Counting whole words requires handling word boundaries to avoid partial matches:

import re
from collections import Counter

text = "the cat and the dog and the bird"

# Method 1: Using split and count
words = text.lower().split()
word_to_find = "the"
count = words.count(word_to_find)
print(f"'{word_to_find}' appears {count} times")  # Output: 3

# Method 2: Counter for all words
word_counts = Counter(words)
print(word_counts)  # Output: Counter({'the': 3, 'and': 2, 'cat': 1, 'dog': 1, 'bird': 1})

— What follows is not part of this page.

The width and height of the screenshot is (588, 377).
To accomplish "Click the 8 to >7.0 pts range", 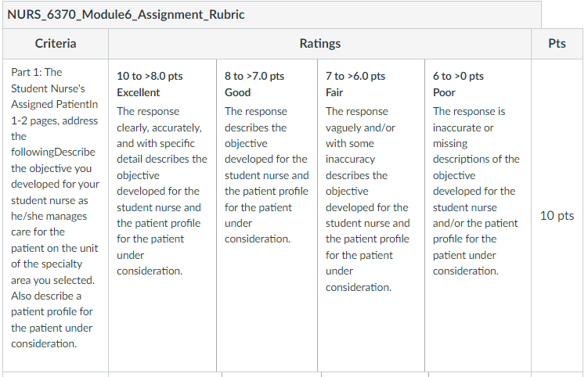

# Method 3: Regex with word boundaries
def count_whole_word(text, word):
    pattern = r'\b' + re.escape(word) + r'\b'
    return len(re.findall(pattern, text, re.IGNORECASE))

text = "cat cats cattle"
print(count_whole_word(text, "cat"))  # Output: 1 (only exact matches)

Performance Comparison

Different methods have varying performance characteristics:

import re
import time
from collections import Counter

text = "lorem ipsum " * 10000
substring = "ipsum"

# Test count() method
start = time.perf_counter()
result1 = text.count(substring)
time1 = time.perf_counter() - start

# Test regex findall
start = time.perf_counter()
result2 = len(re.findall(substring, text))
time2 = time.perf_counter() - start

# Test Counter (for word counting)
start = time.perf_counter()
result3 = Counter(text.split())[substring]
time3 = time.perf_counter() - start

print(f"count(): {time1:.6f}s")
print(f"regex: {time2:.6f}s")
print(f"Counter: {time3:.6f}s")

# Typical output shows count() is fastest:
# count(): 0.000012s
# regex: 0.001234s
# Counter: 0.002345s

Practical Application: Log File Analysis

Here’s a real-world example analyzing log files:

import re
from collections import Counter

log_data = """
2024-01-15 ERROR: Database connection failed
2024-01-15 INFO: User login successful
2024-01-15 ERROR: Timeout occurred
2024-01-15 WARNING: High memory usage
2024-01-15 ERROR: Invalid request
2024-01-15 INFO: Cache cleared
"""

# Count log levels
error_count = log_data.count("ERROR")
warning_count = log_data.count("WARNING")
info_count = log_data.count("INFO")

print(f"Errors: {error_count}, Warnings: {warning_count}, Info: {info_count}")
# Output: Errors: 3, Warnings: 1, Info: 2

# Using regex for more complex patterns
log_pattern = r'(\w+):'
log_levels = re.findall(log_pattern, log_data)
level_counts = Counter(log_levels)

print("\nDetailed breakdown:")
for level, count in level_counts.most_common():
    print(f"{level}: {count}")

Choose count() for simple substring matching, regex for pattern-based counting, and Counter for frequency analysis across multiple items. Understanding these trade-offs ensures efficient text processing in production applications.